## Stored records
****************
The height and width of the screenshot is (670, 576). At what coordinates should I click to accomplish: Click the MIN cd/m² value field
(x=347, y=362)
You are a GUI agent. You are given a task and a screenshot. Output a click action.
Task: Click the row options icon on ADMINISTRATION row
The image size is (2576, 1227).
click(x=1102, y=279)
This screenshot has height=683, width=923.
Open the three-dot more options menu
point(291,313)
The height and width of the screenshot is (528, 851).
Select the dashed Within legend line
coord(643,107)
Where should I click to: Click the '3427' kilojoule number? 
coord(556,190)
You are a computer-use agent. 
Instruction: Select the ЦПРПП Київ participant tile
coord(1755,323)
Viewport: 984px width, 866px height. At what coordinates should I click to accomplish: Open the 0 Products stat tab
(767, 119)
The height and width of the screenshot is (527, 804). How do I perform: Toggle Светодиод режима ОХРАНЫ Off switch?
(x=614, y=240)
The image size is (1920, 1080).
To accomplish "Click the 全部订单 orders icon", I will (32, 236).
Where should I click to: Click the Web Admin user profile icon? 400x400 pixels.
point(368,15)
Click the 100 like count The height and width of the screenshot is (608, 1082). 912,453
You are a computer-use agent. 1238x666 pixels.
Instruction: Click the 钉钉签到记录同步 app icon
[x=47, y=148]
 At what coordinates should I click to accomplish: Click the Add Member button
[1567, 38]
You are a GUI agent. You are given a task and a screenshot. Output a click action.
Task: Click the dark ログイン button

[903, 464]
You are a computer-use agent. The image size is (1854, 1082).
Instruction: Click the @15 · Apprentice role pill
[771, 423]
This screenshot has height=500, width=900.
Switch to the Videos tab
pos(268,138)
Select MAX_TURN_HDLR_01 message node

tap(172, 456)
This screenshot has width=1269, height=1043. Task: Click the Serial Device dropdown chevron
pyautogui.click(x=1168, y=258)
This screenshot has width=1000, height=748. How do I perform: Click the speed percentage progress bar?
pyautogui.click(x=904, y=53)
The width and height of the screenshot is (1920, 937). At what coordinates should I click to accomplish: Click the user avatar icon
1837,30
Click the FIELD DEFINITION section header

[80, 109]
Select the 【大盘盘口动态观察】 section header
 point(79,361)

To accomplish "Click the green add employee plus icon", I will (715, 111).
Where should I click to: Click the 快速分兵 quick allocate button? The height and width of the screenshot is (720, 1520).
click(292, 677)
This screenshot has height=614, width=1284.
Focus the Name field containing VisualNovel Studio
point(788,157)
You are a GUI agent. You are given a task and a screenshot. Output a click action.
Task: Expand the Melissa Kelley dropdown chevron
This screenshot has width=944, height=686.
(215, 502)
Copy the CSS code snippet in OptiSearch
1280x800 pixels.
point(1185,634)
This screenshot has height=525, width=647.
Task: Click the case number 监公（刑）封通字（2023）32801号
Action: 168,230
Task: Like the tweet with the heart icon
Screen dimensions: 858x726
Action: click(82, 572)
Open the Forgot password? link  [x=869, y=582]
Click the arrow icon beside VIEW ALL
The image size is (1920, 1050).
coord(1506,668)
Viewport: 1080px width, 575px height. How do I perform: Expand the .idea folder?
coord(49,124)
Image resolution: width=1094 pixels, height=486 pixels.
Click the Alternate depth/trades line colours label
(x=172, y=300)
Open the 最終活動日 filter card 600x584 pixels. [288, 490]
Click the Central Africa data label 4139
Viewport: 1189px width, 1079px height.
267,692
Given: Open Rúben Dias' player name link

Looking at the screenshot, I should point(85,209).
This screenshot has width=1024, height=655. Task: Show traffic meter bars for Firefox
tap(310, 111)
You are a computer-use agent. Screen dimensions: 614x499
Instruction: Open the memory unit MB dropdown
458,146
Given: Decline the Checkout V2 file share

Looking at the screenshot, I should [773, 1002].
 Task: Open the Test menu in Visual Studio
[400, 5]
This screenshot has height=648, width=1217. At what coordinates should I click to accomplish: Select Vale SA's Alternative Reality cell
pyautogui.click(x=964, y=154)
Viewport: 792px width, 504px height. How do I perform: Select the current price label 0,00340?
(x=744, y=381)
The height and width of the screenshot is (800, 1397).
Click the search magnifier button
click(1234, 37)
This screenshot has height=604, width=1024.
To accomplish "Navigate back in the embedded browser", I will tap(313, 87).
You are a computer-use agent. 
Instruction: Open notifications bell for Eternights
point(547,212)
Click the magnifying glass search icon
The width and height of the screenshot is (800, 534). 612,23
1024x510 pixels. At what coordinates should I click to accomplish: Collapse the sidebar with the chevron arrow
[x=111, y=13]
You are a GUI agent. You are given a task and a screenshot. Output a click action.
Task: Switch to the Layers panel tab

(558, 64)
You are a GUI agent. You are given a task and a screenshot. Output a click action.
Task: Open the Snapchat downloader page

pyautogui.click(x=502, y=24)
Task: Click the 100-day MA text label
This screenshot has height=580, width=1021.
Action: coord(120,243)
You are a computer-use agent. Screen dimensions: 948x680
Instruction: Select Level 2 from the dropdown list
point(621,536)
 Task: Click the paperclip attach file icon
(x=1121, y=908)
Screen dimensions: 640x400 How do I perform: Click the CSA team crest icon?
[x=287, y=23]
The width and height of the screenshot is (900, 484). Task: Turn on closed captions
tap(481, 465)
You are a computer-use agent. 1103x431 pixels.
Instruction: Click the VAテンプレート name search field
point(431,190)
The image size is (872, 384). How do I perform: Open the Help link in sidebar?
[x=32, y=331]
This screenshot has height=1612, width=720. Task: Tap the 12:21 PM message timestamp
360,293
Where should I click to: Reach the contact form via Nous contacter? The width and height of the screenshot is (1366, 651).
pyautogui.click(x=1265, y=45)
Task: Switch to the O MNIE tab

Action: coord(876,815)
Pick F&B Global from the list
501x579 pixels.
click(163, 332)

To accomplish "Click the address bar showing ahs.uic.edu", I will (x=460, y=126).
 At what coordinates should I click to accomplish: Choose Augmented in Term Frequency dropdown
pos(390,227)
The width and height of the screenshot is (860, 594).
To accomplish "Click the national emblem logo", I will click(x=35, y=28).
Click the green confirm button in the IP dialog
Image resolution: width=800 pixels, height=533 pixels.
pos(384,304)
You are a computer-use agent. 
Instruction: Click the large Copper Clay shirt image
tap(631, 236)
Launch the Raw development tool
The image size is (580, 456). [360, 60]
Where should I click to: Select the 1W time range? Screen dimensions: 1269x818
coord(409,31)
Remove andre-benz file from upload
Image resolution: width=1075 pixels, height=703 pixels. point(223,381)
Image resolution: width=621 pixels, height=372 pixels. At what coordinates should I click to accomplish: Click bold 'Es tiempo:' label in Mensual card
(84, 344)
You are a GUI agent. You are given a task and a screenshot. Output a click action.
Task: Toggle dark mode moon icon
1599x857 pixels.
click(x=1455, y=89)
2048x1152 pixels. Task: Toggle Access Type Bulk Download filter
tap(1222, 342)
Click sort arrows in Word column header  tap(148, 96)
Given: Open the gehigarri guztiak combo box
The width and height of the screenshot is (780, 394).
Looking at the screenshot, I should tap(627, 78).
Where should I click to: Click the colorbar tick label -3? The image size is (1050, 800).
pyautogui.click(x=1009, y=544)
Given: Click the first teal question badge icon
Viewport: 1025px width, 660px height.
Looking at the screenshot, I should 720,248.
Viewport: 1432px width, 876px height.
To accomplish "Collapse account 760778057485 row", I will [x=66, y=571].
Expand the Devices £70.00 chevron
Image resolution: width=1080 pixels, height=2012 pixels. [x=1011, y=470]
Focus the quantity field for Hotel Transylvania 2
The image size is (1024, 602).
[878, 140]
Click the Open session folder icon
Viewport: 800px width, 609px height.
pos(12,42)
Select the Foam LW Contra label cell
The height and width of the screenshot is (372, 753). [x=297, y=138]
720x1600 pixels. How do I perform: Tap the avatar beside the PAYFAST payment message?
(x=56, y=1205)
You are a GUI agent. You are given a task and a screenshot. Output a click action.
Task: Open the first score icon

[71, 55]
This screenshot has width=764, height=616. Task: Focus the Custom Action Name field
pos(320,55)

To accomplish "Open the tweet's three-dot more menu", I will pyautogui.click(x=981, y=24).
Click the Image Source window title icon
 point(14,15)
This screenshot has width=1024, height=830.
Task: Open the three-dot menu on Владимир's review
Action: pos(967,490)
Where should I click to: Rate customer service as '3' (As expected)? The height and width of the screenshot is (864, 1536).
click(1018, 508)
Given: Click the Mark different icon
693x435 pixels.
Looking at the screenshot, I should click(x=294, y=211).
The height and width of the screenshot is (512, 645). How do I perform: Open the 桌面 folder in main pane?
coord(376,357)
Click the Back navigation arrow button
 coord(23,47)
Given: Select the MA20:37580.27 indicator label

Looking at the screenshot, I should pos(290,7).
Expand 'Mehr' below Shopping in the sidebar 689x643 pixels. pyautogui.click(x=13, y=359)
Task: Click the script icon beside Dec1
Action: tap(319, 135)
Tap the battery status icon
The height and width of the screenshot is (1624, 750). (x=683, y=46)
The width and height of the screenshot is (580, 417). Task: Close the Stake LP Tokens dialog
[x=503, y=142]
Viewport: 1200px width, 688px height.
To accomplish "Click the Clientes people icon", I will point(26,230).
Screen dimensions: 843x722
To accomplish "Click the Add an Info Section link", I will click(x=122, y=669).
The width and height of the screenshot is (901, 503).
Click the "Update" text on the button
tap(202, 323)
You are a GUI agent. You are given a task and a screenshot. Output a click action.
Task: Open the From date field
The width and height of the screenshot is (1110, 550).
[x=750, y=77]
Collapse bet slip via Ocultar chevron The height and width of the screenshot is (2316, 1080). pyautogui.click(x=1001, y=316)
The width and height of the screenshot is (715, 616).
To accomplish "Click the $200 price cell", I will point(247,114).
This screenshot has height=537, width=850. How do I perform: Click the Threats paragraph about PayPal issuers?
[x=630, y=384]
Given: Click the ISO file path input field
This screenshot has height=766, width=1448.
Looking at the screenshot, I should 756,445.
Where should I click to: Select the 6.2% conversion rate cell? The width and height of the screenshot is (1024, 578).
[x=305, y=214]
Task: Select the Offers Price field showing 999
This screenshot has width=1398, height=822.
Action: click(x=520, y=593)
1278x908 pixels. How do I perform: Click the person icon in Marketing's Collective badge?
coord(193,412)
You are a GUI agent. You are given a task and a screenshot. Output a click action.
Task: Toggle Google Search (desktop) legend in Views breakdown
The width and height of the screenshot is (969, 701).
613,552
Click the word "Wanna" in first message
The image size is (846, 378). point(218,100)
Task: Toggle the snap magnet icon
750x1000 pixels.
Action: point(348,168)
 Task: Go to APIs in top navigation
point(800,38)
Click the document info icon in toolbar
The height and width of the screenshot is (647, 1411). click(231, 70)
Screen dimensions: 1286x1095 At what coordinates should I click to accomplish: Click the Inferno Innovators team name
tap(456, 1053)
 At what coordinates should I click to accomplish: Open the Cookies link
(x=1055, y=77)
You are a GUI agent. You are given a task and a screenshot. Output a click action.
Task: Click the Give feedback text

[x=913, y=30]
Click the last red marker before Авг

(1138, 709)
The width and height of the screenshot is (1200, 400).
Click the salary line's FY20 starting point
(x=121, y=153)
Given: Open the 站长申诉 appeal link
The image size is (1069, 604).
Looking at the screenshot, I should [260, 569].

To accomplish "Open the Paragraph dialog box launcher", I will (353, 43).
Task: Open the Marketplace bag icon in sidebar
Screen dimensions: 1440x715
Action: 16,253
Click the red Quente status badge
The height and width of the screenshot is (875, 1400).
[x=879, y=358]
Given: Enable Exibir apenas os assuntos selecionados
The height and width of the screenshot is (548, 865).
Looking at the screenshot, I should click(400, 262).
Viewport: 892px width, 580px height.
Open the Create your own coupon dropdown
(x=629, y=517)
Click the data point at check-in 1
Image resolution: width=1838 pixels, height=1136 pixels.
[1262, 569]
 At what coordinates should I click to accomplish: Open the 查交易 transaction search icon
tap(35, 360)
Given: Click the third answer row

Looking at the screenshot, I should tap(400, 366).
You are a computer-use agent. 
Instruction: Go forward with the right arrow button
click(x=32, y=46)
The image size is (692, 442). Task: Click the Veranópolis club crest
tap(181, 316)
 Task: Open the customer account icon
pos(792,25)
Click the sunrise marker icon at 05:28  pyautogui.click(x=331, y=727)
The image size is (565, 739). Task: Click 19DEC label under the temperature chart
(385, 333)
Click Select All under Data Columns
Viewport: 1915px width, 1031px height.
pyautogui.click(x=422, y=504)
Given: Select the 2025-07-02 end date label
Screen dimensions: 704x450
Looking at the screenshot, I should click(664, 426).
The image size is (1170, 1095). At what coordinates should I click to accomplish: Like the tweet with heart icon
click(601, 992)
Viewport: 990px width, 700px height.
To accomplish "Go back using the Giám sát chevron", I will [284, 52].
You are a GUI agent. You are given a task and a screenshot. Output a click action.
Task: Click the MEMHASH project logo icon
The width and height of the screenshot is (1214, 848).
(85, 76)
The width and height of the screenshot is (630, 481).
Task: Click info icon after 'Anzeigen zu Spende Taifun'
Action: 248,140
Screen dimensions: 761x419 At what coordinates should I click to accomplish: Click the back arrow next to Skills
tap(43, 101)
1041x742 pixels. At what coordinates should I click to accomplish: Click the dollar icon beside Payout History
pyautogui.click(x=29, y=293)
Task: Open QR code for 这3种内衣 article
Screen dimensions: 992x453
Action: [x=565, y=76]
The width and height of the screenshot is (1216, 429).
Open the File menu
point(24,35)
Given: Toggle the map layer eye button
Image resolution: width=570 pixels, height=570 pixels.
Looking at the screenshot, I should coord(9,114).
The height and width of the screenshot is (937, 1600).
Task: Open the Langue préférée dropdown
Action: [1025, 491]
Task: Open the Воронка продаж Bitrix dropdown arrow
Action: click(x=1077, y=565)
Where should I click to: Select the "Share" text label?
****************
## Task to complete
Scan the records above for lines with the word "will". Then report how many there are, as a bare number.

## Response to the task
12